== Segment start ==
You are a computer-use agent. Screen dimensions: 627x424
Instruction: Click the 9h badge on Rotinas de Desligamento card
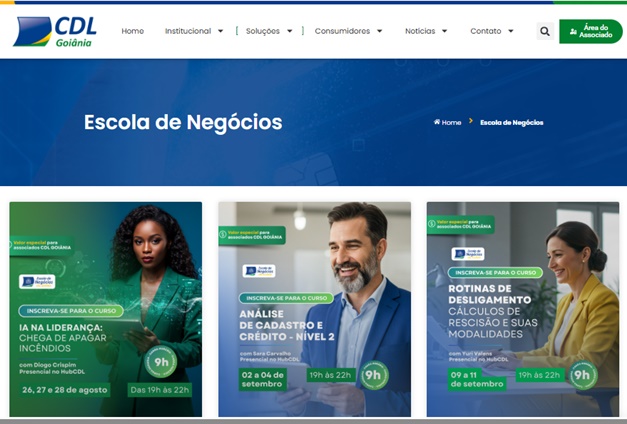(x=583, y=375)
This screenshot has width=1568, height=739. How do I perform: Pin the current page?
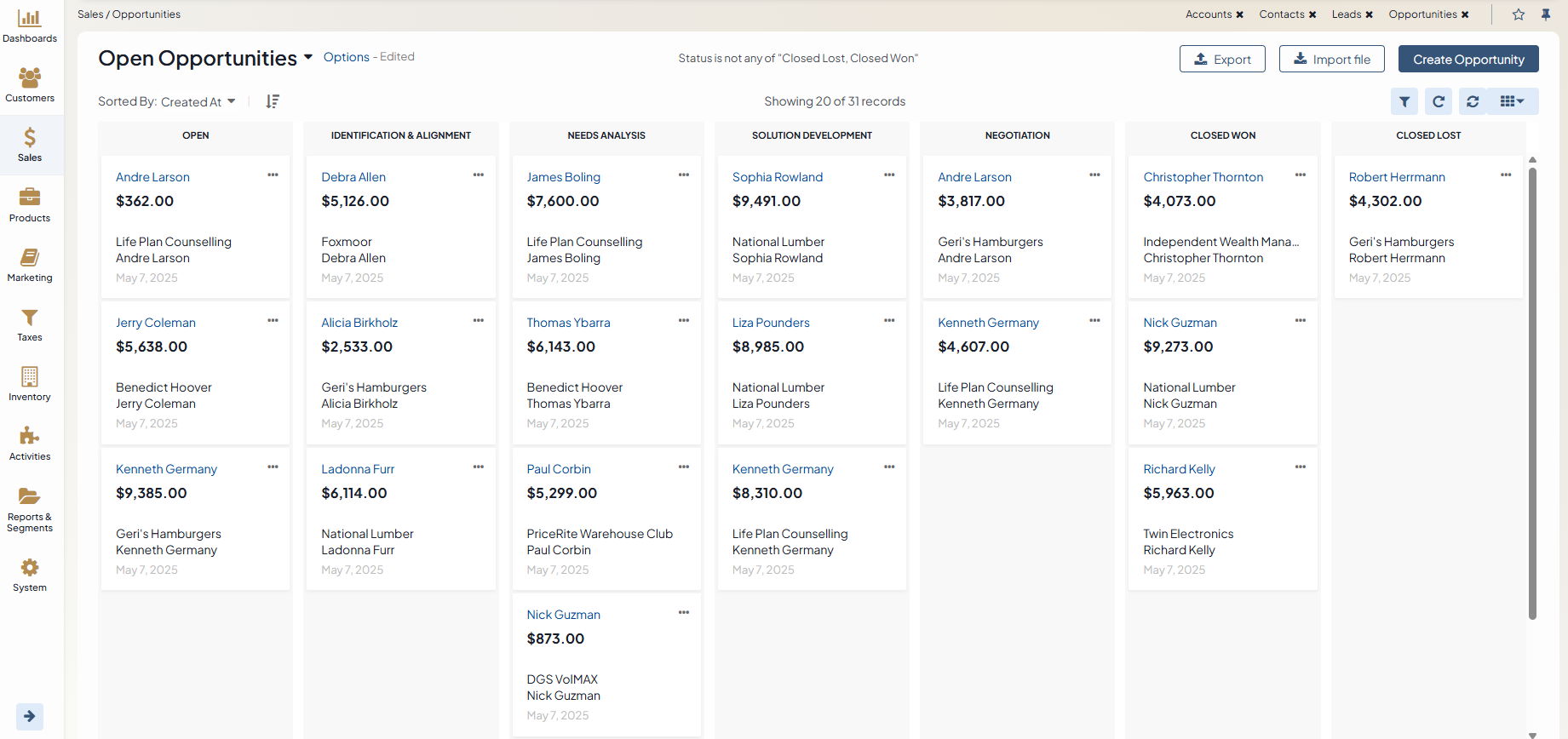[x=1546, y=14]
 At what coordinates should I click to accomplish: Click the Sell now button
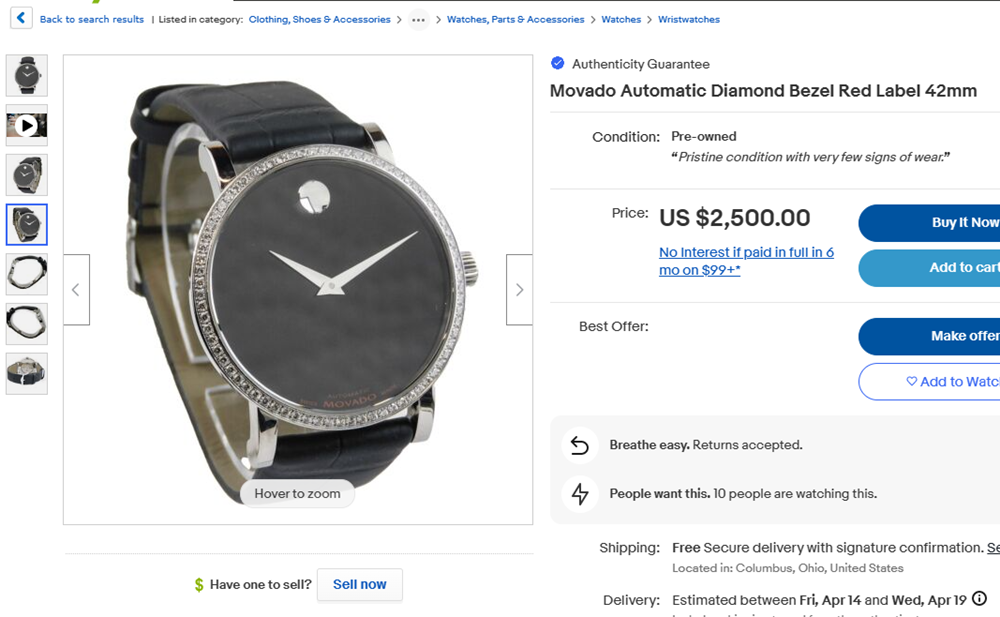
== Segment end ==
Your reply should consist solely of the lines from the line containing "Instruction: Click the" through the last line of the listing, unchanged and free of pictures.

Instruction: Click the 9h badge on Rotinas de Desligamento card
(x=583, y=375)
This screenshot has width=1568, height=739. How do I perform: Pin the current page?
[x=1546, y=14]
 At what coordinates should I click to accomplish: Click the Sell now button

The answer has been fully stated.